Alan Thomas Sam, I think concatenation can involve two or more independent data sets regardless of their origins. It means a concatenation could be done between two or more nuclear genes or within two or more chloroplast genes (with similar rates of evolution). I think only goal of concatenation is to increase the number of characters. More characters would yield more reliable phylogenetic relationships. Before concatenation, however, there is an important step of assessing the two data sets for data congruence. In PAUP, it is called partition homogeneity test .

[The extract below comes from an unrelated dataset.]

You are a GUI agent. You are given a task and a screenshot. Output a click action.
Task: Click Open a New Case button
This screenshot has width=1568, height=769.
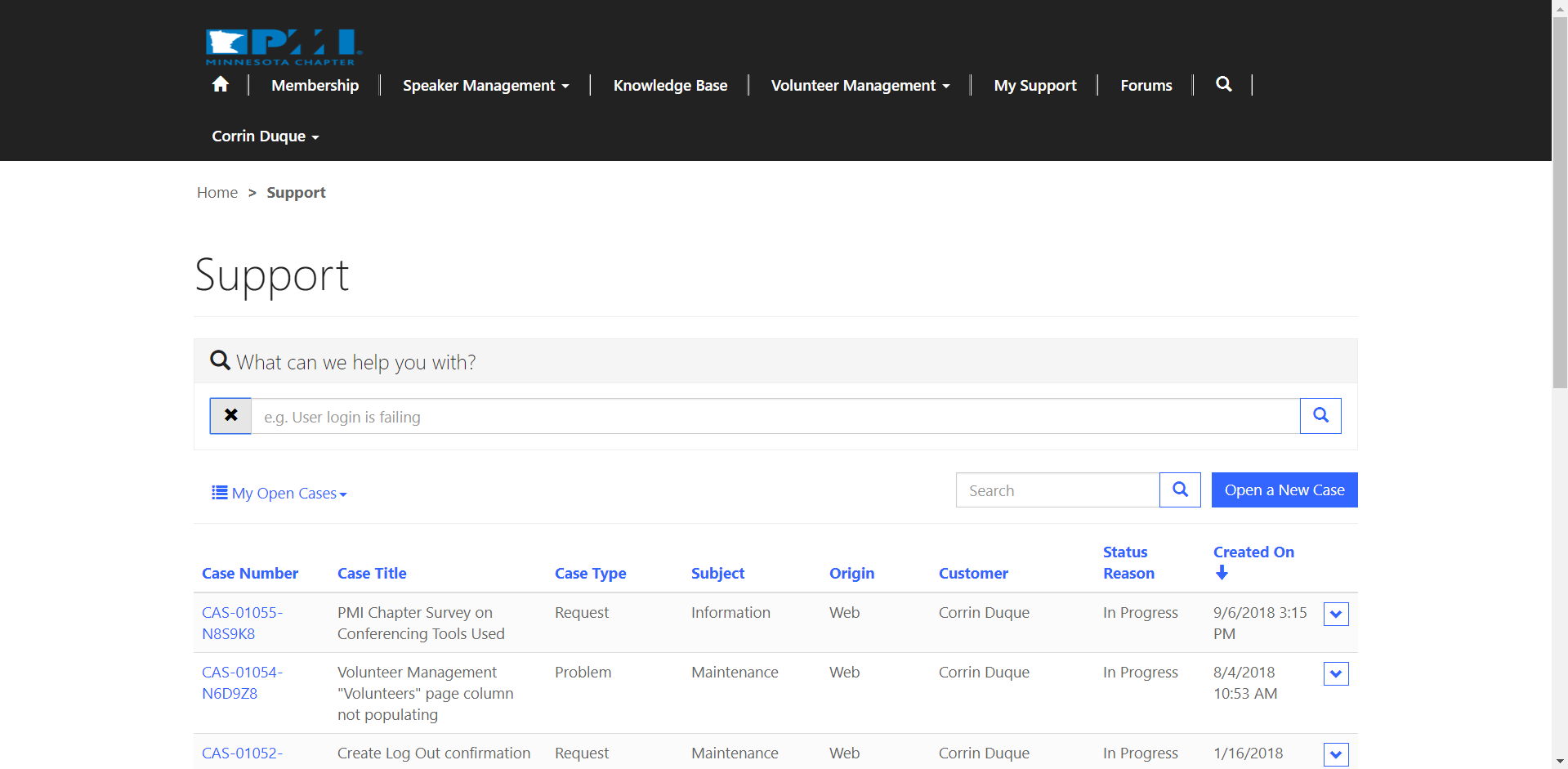[1284, 490]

Organelle genes (mitochondria and chloroplasts for example) evolve roughly ten-fold faster than genes in the nucleus. Also, the organelles don't have much chance for horizontal gene transfer or recombination. So the organelle genes can help differentiate very closely related groups (such as modern humans from various groups, South African, northern African, Australian, Asian) while the nuclear genes can sometimes give more accurate information about other aspects of deeper relationships such as gorilla/chimpanzee/orangutan date of common ancestor, or introgression of Neanderthal DNA into modern Europeans.
Hello Khammassi Manel , it looks like there has been another post on this test, so please follow the thread at this link: https://www.researchgate.net/post/How_do_I_perform_a_partition_homogeneity_test_in_PAUP
Khammassi Manel , you might find these resources useful. Regarding the software, if you do not use PAUP, I heard other programs such as RAxML and HyPhy can be used for the test.